薬局にて学んだこと19 あんパンひとつ

あんパンをひとつ食べて、気持ちがまっすぐになった、というお話です。

ある人が、父親から「おまえは寺にでも入れ」と言われ、禅宗のお寺に放り込まれ、修行僧と同じ生活をすることになったそうです。最近の観光客向けの修行体験とは違い、雲水がおこなう厳しい修行生活で、早朝に起き、粗末な食事とむずかしいしきたり、気の遠くなるような長い時間の座禅、その中で体を動かすと僧に背を激しく打たれ、血がにじむ毎日だったようです。
 
よほどの強い精神力と体力を持ち合わせていない限り、この修行を終えることは難しく、げんに彼も途中で発熱し数日は起きられなかったそうです。雲水以外の人でも修行期間は2週間と決められていて、その間は途中で帰ることが許されないものだったようで、日にちが過ぎてゆくにつれ、雲水も含めた何人もの口から「ここを逃げ出そう」という言葉が出るようになったそうです。でも、誰も逃げ出すことができない。「皆、なんて情けないんだ」ある日、彼は夜中に勇気を出して山を降りました。
 
何時間か歩き駅の近くまで行き、日が昇って店が開くのを待ち、あんパンをひとつ買いました。
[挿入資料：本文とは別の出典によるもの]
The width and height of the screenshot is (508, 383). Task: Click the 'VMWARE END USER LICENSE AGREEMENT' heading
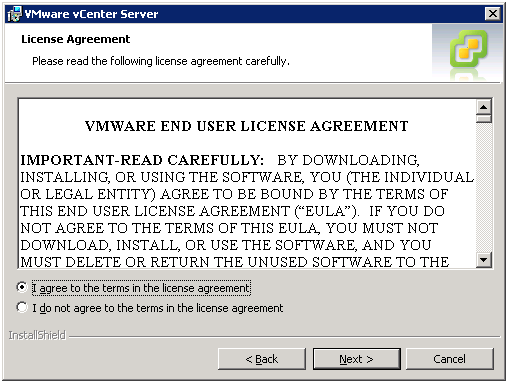point(247,126)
お寺に入ってから、甘いものを一切口にすることがなかったので、その甘さが体にしみわたり、体調が一気に良くなっていくのを感じたそうです。それと同時に「しまった!」と。逃げることが勇気ある行動ではなく、そこに居続けることが勇気ある行動だった、と気づいたそうです。
 
ワコー薬局では、転機で迷っている患者さんに、気力を出す薬をお出しして、「この薬を飲んでから考えなさい。」と言うことがあります。また、新しい環境で戦っている子どもさんに、まっすぐな気持ちを保たせるよう遠隔を入れる場合もあります。人は、体や心をひどく病むと、気力を失いまともな考え方ができないことがあるのです。
 
彼がその後どうしたかというと、ひどい仕打ちを受けることを覚悟しながら寺に戻り、最後の日まで修行を続けたそうです。